Temporada de mapaches


Los estrategas en los equipos de campañas políticas generalmente dividen las contiendas en dos fases, la de promoción que comúnmente se conoce como campaña promocional y la de cierre o periodo electoral, que abarca las últimas dos o tres semanas, donde lo esencial es conquistar el voto y armar los ejércitos de tierra que operarán el día "D".


En el argot político se conoce como día "D" al día de la "jornada electoral", término jurídico con que se denomina al día de la elección, que corresponde en el caso que nos ocupa al 1 de julio del 18.

La primera fase es liderada por el experto en comunicación, el mercadólogo, el de redes y el del territorio electoral. La segunda fase es encabezada por el estratega electoral, quien sabe cómo operar las estructuras de tierra, hacer los amarres políticos y formar las estructuras humanas que garantizarán el voto de los afines en las urnas.

Estos personajes responsables del cierre son conocido como mapaches, es decir, operadores electorales capaces de manejar el ataque, la defensa, el contraataque, la guerrilla, el camuflaje y hasta los francotiradores. Todas estas funciones dentro del marco legal; bueno, algunas de ellas cobijadas por la oscuridad de la noche –usted entienda la metáfora, amable lector.

El mapache en jefe o estratega electoral tiene un ejército con decenas o cientos de miles de activos. Entre más y mejor capacitado esté el ejército más posibilidades hay de alcanzar la victoria electoral, sin importar si durante la campaña promocional se iba ganando o perdiendo.

En Nuevo León se juegan cinco cargos de elección popular: 1 Presidente de la República; 2 senadurías, 1 diputado federal, un alcalde con su Ayuntamiento y un diputado local. Multiplique estos cargos por 12 distritos federales, 51 ayuntamientos y 26 distritos locales y entonces comprenderá por qué cada que levanta una piedra o destapa un refresco sale de debajo un candidato.

Volvamos a los mapaches, habrá 6,587 casillas únicas receptoras del voto, ahí podremos sufragar por los cinco cargos de elección en contienda. En cada casilla habrá un presidente de la misma, dos secretarios y cuatro escrutadores. Por cada partido político o candidato independiente podrá haber un representante de partido.

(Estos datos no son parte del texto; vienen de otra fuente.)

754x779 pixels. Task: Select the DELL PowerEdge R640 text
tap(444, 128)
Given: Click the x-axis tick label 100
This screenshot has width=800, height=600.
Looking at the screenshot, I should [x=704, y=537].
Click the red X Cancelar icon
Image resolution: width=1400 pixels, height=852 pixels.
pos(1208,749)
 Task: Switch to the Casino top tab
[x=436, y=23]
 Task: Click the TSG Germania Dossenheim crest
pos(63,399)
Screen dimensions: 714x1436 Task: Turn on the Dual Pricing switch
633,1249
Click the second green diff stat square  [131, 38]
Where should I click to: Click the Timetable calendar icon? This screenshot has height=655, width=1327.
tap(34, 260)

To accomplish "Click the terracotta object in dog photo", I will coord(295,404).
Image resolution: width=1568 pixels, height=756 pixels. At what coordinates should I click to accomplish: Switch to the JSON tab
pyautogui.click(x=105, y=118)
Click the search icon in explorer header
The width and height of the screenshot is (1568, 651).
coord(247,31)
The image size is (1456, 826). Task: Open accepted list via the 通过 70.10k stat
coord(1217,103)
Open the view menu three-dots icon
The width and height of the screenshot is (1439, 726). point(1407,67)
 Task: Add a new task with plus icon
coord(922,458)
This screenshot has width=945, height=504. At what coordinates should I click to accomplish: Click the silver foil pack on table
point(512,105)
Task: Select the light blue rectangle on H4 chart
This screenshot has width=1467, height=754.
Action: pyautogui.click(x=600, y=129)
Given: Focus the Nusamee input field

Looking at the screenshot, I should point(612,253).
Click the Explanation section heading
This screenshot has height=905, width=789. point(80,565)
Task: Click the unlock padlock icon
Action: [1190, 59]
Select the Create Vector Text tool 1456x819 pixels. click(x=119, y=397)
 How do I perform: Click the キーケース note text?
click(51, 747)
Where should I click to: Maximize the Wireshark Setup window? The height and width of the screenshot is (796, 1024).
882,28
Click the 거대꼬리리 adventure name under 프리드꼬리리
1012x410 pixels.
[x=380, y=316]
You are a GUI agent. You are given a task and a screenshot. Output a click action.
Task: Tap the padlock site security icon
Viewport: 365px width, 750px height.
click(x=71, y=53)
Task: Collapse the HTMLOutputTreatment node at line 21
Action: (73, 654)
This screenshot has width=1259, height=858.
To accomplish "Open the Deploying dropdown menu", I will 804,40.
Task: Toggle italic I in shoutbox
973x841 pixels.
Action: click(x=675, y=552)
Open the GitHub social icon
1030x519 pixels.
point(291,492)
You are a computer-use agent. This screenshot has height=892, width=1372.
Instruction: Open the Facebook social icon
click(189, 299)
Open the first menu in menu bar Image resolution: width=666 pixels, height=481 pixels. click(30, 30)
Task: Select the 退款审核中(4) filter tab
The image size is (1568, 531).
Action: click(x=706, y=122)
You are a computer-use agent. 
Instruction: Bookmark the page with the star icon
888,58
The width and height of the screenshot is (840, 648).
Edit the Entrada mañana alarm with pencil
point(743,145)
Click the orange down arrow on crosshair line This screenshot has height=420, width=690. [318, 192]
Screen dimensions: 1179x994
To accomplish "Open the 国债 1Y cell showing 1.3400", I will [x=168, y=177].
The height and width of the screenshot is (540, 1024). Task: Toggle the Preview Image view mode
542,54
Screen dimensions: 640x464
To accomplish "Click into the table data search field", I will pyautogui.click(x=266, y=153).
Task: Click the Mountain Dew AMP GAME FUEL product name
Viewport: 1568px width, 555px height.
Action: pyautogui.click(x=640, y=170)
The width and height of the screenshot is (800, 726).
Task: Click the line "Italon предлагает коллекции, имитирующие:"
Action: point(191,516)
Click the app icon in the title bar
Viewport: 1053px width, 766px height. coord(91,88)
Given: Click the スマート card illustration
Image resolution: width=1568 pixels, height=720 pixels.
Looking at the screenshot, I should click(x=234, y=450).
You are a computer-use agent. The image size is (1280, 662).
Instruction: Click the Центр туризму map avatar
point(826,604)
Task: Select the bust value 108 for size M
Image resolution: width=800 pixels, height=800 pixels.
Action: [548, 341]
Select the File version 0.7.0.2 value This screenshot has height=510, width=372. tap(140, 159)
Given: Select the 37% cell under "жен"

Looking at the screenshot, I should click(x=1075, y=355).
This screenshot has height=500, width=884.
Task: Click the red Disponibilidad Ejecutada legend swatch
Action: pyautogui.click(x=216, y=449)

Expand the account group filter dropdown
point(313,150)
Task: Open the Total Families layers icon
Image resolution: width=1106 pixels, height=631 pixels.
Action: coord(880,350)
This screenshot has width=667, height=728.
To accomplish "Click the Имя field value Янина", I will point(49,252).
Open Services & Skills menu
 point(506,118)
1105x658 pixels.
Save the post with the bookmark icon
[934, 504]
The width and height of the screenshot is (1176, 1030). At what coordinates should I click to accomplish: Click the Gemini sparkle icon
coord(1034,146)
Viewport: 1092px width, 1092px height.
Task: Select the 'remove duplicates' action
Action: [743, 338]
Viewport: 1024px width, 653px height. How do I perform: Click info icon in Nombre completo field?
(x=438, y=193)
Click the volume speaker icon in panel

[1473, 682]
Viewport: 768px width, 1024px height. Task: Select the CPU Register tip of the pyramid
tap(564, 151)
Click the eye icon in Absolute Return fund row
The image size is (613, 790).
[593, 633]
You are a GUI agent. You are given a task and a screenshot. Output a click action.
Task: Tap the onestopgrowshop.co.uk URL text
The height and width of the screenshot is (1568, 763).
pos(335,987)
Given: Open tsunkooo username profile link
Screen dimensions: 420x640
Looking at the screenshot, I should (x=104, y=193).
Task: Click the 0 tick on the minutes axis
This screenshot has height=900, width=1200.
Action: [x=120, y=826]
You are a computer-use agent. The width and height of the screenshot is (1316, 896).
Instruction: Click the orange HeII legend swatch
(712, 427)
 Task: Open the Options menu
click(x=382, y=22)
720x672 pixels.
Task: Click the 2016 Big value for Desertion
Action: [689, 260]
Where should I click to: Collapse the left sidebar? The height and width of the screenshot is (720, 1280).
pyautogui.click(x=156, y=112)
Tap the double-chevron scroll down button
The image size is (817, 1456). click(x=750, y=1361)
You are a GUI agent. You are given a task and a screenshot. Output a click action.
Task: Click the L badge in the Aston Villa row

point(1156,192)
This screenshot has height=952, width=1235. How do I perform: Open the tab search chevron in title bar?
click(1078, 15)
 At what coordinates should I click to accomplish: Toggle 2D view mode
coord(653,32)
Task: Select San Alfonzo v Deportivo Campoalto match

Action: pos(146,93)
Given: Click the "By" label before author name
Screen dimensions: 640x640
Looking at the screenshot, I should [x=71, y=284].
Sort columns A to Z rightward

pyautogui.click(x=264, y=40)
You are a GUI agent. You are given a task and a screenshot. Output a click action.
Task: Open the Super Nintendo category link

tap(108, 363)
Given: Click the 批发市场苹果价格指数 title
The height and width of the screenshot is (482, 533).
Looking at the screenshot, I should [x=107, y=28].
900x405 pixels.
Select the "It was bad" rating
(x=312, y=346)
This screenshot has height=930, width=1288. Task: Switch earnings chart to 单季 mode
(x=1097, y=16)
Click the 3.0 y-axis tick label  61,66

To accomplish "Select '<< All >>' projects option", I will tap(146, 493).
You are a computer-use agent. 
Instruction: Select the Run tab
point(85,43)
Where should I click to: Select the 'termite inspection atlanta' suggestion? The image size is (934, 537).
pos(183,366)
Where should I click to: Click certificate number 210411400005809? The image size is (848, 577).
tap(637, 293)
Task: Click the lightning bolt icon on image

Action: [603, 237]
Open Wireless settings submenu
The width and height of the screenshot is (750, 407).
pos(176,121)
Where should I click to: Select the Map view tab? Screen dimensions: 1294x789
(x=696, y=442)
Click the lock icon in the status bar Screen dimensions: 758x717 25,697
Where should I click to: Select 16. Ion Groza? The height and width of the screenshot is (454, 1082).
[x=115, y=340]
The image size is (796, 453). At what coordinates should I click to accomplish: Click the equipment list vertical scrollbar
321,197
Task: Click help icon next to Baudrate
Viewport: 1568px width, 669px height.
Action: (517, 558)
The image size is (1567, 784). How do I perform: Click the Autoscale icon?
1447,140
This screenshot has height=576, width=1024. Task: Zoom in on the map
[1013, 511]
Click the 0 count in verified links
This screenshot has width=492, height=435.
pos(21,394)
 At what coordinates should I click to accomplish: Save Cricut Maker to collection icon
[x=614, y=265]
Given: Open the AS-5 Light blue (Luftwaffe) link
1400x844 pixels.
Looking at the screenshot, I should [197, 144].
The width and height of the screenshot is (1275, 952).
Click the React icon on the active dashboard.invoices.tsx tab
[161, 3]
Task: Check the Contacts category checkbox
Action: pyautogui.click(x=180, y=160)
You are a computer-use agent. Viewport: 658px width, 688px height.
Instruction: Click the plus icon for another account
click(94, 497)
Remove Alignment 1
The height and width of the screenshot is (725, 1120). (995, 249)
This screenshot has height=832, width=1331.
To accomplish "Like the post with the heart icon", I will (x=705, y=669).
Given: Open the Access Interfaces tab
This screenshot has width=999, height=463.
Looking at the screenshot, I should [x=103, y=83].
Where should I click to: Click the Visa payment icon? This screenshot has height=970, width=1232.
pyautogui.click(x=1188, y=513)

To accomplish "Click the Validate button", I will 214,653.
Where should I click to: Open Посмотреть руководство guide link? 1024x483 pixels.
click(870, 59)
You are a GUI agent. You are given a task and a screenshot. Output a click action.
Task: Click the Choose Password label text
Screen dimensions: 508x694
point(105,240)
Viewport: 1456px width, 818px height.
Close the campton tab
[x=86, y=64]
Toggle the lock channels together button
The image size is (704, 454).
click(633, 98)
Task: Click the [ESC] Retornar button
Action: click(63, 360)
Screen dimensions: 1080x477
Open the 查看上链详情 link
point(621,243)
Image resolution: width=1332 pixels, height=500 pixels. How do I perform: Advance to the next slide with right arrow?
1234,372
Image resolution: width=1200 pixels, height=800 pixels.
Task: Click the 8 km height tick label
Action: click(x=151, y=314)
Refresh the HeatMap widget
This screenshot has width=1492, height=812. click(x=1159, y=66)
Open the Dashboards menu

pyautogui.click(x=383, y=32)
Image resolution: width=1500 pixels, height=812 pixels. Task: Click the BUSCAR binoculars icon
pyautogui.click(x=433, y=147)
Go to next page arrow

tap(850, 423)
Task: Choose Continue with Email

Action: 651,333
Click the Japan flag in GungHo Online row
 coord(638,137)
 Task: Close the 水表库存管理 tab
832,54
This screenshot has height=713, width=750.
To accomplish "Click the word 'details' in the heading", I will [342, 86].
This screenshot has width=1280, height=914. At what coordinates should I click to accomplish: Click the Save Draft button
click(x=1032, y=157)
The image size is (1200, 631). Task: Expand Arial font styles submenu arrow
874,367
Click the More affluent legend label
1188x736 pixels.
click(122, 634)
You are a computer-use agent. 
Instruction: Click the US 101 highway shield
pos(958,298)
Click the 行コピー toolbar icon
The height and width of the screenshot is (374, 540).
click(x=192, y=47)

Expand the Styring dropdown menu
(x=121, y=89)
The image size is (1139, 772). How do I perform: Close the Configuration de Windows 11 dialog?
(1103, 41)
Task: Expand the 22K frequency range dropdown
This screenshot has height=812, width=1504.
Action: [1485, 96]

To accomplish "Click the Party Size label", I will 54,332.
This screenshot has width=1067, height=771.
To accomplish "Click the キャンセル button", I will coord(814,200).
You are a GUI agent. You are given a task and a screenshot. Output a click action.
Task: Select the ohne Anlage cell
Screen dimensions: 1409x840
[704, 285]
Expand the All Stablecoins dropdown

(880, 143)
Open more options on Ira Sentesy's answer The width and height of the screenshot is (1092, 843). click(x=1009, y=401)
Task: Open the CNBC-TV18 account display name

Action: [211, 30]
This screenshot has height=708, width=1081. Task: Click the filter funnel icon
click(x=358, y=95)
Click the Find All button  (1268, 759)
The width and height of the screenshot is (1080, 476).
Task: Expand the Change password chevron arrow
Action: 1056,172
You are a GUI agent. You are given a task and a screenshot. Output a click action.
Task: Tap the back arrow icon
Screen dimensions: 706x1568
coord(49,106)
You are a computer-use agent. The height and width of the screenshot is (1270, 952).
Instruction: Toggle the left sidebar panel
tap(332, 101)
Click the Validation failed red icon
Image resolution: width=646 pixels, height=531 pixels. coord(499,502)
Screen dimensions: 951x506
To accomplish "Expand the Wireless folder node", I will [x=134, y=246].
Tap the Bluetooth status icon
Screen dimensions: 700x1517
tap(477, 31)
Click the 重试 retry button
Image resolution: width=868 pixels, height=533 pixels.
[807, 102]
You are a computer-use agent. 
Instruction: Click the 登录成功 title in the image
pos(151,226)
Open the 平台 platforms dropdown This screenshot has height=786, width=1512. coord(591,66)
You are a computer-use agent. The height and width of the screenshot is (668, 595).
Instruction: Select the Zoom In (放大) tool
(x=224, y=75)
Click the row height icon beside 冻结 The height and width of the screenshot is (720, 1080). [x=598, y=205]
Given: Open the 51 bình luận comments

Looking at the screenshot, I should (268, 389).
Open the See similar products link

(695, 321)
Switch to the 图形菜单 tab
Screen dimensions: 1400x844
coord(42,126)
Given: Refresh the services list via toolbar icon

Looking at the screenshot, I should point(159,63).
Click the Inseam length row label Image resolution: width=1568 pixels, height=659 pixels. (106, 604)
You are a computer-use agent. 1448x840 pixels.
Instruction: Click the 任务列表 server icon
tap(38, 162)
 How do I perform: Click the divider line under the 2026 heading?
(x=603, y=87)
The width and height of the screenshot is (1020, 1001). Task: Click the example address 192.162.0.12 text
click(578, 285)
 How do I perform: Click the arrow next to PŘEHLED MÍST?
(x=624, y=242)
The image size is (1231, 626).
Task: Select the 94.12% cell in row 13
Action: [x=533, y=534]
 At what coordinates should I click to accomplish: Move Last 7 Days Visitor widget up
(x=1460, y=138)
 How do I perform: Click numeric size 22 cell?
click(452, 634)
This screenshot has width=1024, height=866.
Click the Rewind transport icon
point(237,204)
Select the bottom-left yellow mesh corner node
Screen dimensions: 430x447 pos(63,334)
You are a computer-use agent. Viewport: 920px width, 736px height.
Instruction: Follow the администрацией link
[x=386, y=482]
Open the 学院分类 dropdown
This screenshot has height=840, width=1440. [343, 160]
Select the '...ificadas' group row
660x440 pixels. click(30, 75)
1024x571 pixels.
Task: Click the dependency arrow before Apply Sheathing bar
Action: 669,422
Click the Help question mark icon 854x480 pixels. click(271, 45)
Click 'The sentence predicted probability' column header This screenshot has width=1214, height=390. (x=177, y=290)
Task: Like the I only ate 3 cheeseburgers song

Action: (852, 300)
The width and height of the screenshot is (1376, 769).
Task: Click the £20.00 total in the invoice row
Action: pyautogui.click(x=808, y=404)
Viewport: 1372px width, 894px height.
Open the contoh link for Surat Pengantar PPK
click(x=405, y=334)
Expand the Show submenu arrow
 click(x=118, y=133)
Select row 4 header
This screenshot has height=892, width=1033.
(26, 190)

Éste es el botín al que aspiran los mapaches, cada estratega busca cómo obtener el triunfo en la mayoría de las casillas, para ello debe disuadir a los votantes de no votar por una opción diferente a la que representa; nada mejor que la guerra sucia legal o ilegal.

Incluso, la difusión del miedo sobre desórdenes puede ser un factor socorrido que ocasiona deserción en las casillas y con ello, aleja el voto no favorable.

Entre las mapachadas están el robo y destrucción de propaganda rival, compra, captura o neutralización de representantes de candidatos opositores y la detección y aniquilación de los puntos de concentración para los equipos de operación territorial.

También buscarán invalidar las casillas consideradas favorables para el adversario y por supuesto, defender las favorables.

Una elección es como el viaje en un avión: despegue, vuelo y aterrizaje, la fase electoral corresponde al aterrizaje, aquí disminuyen las propuestas, lo relevante es ganar votos, quitarlos al rival y vencer en tierra.

Los electores estaremos en las siguientes semanas expuestos a las fake news, las fake survey, la guerra sucia y las propuestas enfocadas a quitar votos a los punteros. Observar esta etapa nos permite tener nuestra propia radiografía de cómo van los candidatos, incluso mejor que una encuesta. Un puntero será siempre el más atacado y el colero el que más ataques lanza.

Sobre los mapaches, como no hay veda, está usted facultado a salir con su mejor cámara y buscar entre los activistas de todos los candidatos y partidos al mejor espécimen posible para su colección de trofeos.

Sólo una recomendación, no se prejuicie pues mapaches dignos de presumir los encontrará en cualquier calle, vestidos de tricolor, azul, amarillo, rojo, verde, celeste o piel morena; en esto de las mapachadas no hay inmaculados.